Bell is scheduled for a September 20 sentencing hearing where he faces up to 22 years in prison. The other five await their days in court.

The case is getting international media attention -- a buzz that has drawn the NAACP and civil rights stalwarts such as the Rev. Al Sharpton and Martin Luther King III -- but many in Jena are skeptical the boys can get a fair trial.

"Jena has been a community that has had self-imposed segregation probably since the '50s. They never got the memo," said radio host Tony Brown, who coined the name Jena 6.

Brown, who hosts a statewide radio newsmagazine from Alexandria, where he has lived since 1991, says there are still "righteous people" in Jena. However, he said, there is little commingling among black and white residents and the town often abides by "a Jim Crow mentality."

The mothers of Bell and Bailey concur, but Caseptla Bailey insists, "Jena's a good place to live. It's home. It's something that's in our hearts."

Kristi Boyett, a white resident, is not so nostalgic. She and her family are leaving Jena "because of the racist stuff that's going on here," she said.

She fears for her children's safety in the public schools, she said, and she's not surprised that racial tension in Jena has reached a breaking point.

"That's the way this town's always been. I've lived here for 16 years, and it's been segregated since we lived here," she said.

'We lost Jena'

Other longtime residents, however, paint a more harmonious portrait of Jena and blame the media for casting their town in a negative light. Mayor Murphy McMillan declined to be interviewed, saying only, "The media is making our town look bad."

Paula Brewer, who grew up in Jena, told The Town Talk in Alexandria that "everybody talks to everybody" and there are no racial boundaries in the central Louisiana hamlet.

"Where did Jena go in all this?" she asked the newspaper. "We lost Jena. We aren't what they are calling us -- racist and ignorant. Jena is a good town with good people."

Though some say race drove the decision to charge the teens with attempted murder, Walters released a statement last year saying no one was charged "based on who they are." He has made no public comment since.

The victim's mother says she, too, believes the charges are warranted and not based on race. Had the attackers not been pulled off her son, she said, he could have been killed.

"I wish to goodness it wouldn't have happened," Kelli Barker said. "And I hate it for them parents. I mean, I can only imagine, but I also have to think about my child and my family."

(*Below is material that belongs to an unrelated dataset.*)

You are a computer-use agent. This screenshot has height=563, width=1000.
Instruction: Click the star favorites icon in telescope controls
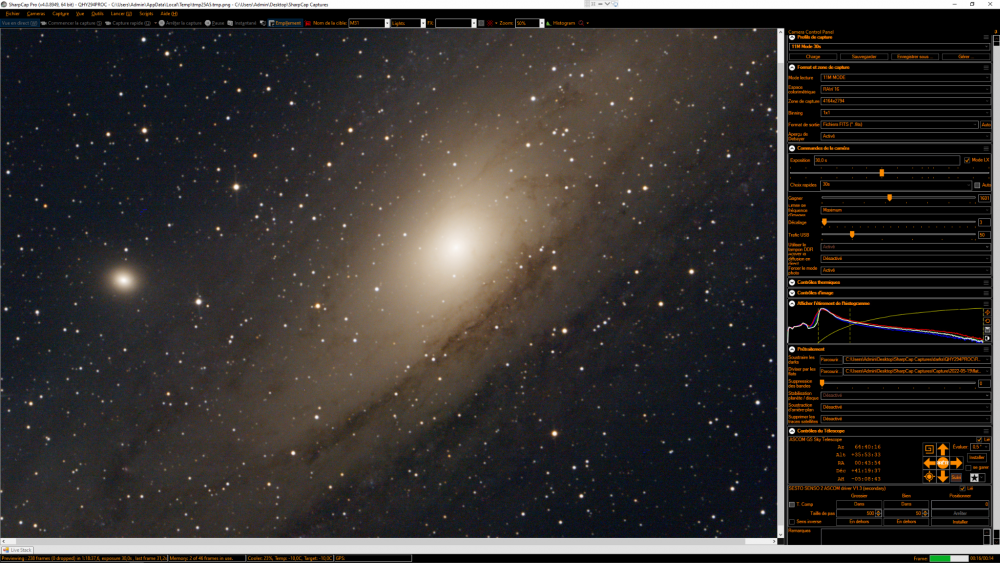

Advocates for the Jena 6 aren't saying the boys should be let off if they indeed pummeled Justin Barker. Rather, they're saying the charges should match the crime -- and that the juvenile court should handle the teens' cases.

Brown said he will use his radio show as a platform to push for justice until an appellate court throws out Bell's conviction and the remaining Jena 6 see a fair trial.

Brown said of his rationale, "My grandma used to tell me, 'You can't hang a thief for murder,' and that's what they're doing in Jena."